When you add fertilizer during the fall season it promotes leaf development which facilitates more food production and storage in the roots. The food stored in the roots gets your turf through the harsh cold season and also helps them turn greener more quickly when the snow melts and spring arrives. You can also research more to figure out the best fertilizing timing for your region.
- Repair bare patches – During the fall season, you’ll find a few bare patches popping up on your lawn. You can fix bare patches by seeding them with new grass. New grass can germinate during the fall season and establish its roots to grow quickly. Make sure that you water them well and also keep off the seeded area and its surroundings so that the soil doesn’t get compacted, and roots can establish well.
- Get rid of weeds – During the dormant cold season, perennial cool-season weeds like to attack your turf and snatch away space and resources from the grass. You can prevent that by treating your lawn with pre-emergent herbicide during the early fall season. However, this works best with cool-season turfs.
A lot of cold season weed seeds may fall on your lawn during early summer, right before the temperatures soar. They hide in the soil and when temperatures are low during the cool season they like to germinate and take over your turf. Herbicide helps to prevent that. Herbicide sprayed during the fall season also reduces the weed numbers during the spring season the following year.
- Rake leaves – make sure that you take care of dead leaves throughout the fall season. If dead leaves accumulate on your lawn for more than a few days, they will damage the grass blades. Raking leaves becomes exceedingly important if you have cool-season grass that’s still growing this period.
Leaves cover the grass and reduce the amount of sunlight that can reach the grass leaves. However, your turf needs as much sunlight as possible during the fall season to make food and increase its storage in the roots for the winter season. If you don’t rake leaves now, you’ll lose a significant portion of your turf during the cold winter.
- Mow the leaves – Ok raking leaves isn’t an easy job. You need to spend hours raking them every day. You may feel like you’re wasting too much energy and time on manual labor. Fortunately, there’s an alternative. Start the mulching mower and make a few passes with it over the lawn. You can catch the mowed dead leaves in a catcher bag at the back. You can use these mowed and chopped leaves for your compost pile or your new plant bed.
- Don’t step on the wet grass – If there’s rain during the fall season, the soil gets drenched and full of water. This compromises the soil structure and makes it easily cave in and compact with a minimal amount of pressure. That’s why you shouldn’t step on the lawn. It can destroy the aeration that the grassroots need to survive now and during the cold winter. Also, avoid raking leaves from your lawn during this time. You don’t want to pull grass along with its roots from the soil.
- Aerate your lawn – Aerating works when you hit the timing right. You need to aerate your turf when the grass is in its most active growth phase. Warm seasons turf should be aerated during late spring while cool-season turfs should be aerated during early fall. It gives the turf at least a month to recover and grow before the frost hits.
To aerate your lawn, you have plenty of options. The best way is to go traditional.
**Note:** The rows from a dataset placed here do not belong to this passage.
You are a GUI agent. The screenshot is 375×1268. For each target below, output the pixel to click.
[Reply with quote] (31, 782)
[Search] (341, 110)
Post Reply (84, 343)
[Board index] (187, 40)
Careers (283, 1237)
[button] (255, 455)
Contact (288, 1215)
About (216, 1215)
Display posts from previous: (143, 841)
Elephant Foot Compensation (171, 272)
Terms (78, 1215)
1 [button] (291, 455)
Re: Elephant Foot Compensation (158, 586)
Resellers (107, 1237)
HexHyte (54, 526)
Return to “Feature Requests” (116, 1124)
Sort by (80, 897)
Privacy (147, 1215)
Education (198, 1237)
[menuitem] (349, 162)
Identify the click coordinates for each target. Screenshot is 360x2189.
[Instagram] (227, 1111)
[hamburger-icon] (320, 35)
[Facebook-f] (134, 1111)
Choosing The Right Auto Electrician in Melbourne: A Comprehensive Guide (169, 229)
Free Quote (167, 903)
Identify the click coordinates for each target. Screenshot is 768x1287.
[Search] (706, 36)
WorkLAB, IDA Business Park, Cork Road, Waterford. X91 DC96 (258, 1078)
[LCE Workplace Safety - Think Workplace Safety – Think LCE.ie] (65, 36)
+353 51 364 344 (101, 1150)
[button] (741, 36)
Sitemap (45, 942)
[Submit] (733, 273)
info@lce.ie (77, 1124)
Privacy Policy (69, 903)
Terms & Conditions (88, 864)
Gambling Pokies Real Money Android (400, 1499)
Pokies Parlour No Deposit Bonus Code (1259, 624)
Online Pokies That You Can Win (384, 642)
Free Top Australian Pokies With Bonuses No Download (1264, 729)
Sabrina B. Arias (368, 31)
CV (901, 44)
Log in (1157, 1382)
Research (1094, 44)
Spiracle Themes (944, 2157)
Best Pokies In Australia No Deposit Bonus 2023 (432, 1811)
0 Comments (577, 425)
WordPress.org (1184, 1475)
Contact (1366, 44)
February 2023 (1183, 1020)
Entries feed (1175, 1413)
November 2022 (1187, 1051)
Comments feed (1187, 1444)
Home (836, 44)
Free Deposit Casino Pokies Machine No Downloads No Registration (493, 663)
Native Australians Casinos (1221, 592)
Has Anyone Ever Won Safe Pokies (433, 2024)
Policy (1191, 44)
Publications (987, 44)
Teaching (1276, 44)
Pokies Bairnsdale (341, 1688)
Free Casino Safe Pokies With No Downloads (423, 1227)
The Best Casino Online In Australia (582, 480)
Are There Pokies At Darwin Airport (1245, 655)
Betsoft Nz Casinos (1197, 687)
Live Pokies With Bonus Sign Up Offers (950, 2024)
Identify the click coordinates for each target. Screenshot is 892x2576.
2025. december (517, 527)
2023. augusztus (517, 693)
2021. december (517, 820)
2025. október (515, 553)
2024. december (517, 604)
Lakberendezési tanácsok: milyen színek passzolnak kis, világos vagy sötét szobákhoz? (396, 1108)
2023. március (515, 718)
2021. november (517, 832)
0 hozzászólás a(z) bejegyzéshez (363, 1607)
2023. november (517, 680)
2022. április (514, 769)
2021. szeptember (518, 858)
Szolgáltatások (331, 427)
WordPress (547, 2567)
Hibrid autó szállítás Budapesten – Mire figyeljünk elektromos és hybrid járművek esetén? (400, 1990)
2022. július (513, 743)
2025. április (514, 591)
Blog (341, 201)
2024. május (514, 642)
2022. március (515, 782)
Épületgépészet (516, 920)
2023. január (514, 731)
Use a manual aerator and pull small plugs of soil from the lawn with your physical might. You can also go the easy route and add an aeration attachment to your mower. When you mow down those dead leaves, you can aerate the soil as well. You can also rent an aerator used by professionals.
Conclusion
Now that you know everything about taking care of your lawn and all the necessary steps, you should use that elbow grease and get to work as soon as possible. If it seems too overwhelming or you can’t make time, you can search for “landscape companies near me” and outsource the work to the pros.